McIlroy has been the most outspoken defender of the PGA Tour over the past year, serving as the voice of mainstream men’s professional golf as it fought LIV Golf in the headlines and in courtrooms.
But on Tuesday the PGA Tour announced a deal had been struck with Saudi Arabia’s Public Investment Fund, LIV Golf’s owner, to create a worldwide men’s golf tour along with the European-based DP World Tour.
The 34-year-old McIlroy spoke with media at the RBC Canadian Open on Wednesday, where he is seeking a third consecutive title. In his 20-minute news conference he only faced one question about repeating as Canada’s national men’s golf champion.
“It’s hard for me to not sit up here and feel somewhat like a sacrificial lamb and feeling like I’ve put myself out there and this is what happens,” said McIlroy at Oakdale Golf and Country Club in Toronto’s northwest corner.
Founded in 2021, LIV Golf was meant to challenge men’s golf’s traditional power structure, offering huge guaranteed contracts to some of the biggest names in the sport. Events were team-based and supposed to have a more lively atmosphere than the staid PGA Tour.
Last June, several former world No. 1s or major champions announced that they were moving from the PGA Tour to LIV Golf. Dustin Johnson, Sergio García, Martin Kaymer, Graeme McDowell, Louis Oosthuizen, Charl Schwartzel and Lee Westwood were some of those marquee golfers to jump ship, playing in the first-ever LIV event running in direct opposition to the 2022 Canadian Open.
McIlroy was sharply critical of LIV Golf ahead of last year’s Canadian Open, and again found himself in the spotlight after the news that the PGA Tour would now be working with PIF.
“I feel bad for RBC and the Canadian Open,” he said. “To think about what went on this time last year and then the bombshell that was dropped.
“I feel bad because (RBC) being such a great partner and having this stuff dropped on you two years in a row is very unfair.”
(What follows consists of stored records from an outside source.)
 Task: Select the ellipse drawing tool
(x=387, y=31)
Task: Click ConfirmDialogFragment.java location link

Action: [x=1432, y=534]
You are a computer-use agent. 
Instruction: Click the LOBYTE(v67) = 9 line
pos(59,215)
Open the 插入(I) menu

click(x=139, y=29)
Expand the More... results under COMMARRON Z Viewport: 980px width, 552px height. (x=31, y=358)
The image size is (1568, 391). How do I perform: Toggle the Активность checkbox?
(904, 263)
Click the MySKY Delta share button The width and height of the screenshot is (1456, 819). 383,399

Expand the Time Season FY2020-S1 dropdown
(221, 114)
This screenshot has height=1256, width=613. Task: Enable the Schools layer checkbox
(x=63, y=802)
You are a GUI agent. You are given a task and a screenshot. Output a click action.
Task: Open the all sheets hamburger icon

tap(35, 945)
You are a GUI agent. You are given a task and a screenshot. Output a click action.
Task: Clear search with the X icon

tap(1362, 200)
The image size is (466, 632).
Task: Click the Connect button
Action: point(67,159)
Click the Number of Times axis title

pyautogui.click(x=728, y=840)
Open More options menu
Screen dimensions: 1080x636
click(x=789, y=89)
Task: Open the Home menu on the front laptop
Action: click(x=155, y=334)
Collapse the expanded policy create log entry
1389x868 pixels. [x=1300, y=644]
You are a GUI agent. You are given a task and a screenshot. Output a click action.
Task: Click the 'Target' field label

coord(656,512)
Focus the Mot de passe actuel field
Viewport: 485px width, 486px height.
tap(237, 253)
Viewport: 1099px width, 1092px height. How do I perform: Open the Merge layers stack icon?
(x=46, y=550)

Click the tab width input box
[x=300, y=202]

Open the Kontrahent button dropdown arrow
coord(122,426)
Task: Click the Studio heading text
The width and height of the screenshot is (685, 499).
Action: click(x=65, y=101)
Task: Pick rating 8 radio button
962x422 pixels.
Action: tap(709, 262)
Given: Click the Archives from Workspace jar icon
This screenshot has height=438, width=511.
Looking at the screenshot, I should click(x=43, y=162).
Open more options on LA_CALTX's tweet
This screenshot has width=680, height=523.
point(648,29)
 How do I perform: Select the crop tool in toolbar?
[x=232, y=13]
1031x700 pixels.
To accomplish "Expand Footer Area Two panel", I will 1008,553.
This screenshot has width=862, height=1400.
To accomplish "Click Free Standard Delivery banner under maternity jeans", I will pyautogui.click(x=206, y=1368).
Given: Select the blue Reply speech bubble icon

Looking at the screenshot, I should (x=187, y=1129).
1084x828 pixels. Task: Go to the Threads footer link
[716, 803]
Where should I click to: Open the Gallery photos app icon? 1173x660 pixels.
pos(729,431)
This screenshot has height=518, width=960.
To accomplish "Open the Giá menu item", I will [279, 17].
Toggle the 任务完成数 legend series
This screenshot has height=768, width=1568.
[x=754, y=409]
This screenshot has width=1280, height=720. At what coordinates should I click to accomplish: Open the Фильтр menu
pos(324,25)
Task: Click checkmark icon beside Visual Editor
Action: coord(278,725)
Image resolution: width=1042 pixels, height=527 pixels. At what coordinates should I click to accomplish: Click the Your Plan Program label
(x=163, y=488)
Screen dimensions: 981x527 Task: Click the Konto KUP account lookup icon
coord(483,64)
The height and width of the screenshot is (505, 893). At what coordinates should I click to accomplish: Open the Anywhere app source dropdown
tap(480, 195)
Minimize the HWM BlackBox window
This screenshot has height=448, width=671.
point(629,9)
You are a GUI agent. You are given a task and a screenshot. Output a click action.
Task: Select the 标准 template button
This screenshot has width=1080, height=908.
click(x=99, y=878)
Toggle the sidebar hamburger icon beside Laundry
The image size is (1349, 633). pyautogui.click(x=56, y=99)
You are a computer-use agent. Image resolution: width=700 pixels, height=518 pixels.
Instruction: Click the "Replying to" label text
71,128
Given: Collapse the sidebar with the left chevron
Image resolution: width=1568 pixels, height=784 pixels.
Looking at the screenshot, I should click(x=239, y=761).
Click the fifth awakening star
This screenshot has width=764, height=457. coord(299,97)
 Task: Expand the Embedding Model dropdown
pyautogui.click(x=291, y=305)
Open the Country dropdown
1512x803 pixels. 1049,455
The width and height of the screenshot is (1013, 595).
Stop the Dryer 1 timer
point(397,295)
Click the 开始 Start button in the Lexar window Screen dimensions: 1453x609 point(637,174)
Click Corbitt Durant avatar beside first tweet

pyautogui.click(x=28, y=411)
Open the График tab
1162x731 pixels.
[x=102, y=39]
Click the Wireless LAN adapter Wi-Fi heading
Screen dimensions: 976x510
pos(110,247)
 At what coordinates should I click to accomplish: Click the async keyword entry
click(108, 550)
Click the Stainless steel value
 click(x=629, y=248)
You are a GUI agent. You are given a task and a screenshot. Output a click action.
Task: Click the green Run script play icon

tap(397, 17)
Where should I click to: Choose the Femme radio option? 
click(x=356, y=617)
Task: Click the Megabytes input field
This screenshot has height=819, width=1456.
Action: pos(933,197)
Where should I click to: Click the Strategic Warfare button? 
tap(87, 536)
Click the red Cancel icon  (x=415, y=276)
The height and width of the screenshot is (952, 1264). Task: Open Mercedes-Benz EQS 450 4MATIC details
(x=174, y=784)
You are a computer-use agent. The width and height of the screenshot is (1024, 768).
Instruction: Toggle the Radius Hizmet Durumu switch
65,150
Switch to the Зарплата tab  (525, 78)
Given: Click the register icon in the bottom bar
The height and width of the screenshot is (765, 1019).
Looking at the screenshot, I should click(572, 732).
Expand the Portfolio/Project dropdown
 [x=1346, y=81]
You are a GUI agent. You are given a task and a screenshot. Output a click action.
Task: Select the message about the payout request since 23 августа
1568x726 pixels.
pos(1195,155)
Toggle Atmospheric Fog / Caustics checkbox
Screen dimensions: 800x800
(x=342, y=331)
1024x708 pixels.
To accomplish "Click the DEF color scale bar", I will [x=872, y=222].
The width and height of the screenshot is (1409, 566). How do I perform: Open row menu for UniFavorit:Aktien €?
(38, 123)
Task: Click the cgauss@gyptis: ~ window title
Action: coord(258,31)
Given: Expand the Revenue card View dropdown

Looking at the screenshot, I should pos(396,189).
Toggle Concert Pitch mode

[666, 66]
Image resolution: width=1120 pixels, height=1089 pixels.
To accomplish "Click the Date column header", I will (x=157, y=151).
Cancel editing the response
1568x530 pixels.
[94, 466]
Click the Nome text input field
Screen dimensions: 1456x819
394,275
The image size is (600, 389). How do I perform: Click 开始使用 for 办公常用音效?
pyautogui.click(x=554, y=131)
Yasir bin Othman Al-Rumayyan, the governor of Saudi Arabia’s sovereign wealth fund, will join the PGA Tour board of directors and lead the new business venture as chairman, though the PGA Tour will have a majority stake.
As part of the deal merging the PGA Tour and European tour with Saudi Arabia’s golf interests, the sides immediately dropped all lawsuits involving LIV Golf. McIlroy applauded that move, noting that the litigation was onerous for all involved.
But many questions still hang in the air.
It’s not clear how golfers like Johnson and Brooks Koepka will be able to rejoin the PGA Tour. They earned bans after defecting for signing bonuses reported to be in the US$150 million range.
“There still has to be consequences to actions,” said McIlroy. “The people that left the PGA Tour irreparably harmed this Tour, started litigation against it.
“We can’t just welcome them back in. That’s not going to happen.”
It’s also not apparent if LIV tournaments — potentially rebranded as team events — will be added to the PGA Tour’s calendar or the DP World Tour’s schedule.
Healing the rift that LIV Golf and the new deal have created is another issue. Both golfers and fans were sharply divided by the emergence of the upstart tour — at one point PGA Tour commissioner Jay Monahan said that a deal would with PIF never happen out of respect for the victims of 9/11 — and there’s no clear path forward to bridging that gap.
“You’ve galvanized everyone against something and that thing that you galvanized everyone against you’ve now partnered with,” said McIlroy. “So, yeah, of course I understand it. It is hypocritical. It sounds hypocritical.
“Whether you like it or not, the PIF and the Saudis want to spend money in the game of golf. They want to do this and they weren’t going to stop. So how can we get that money into the game, but use it the right way?”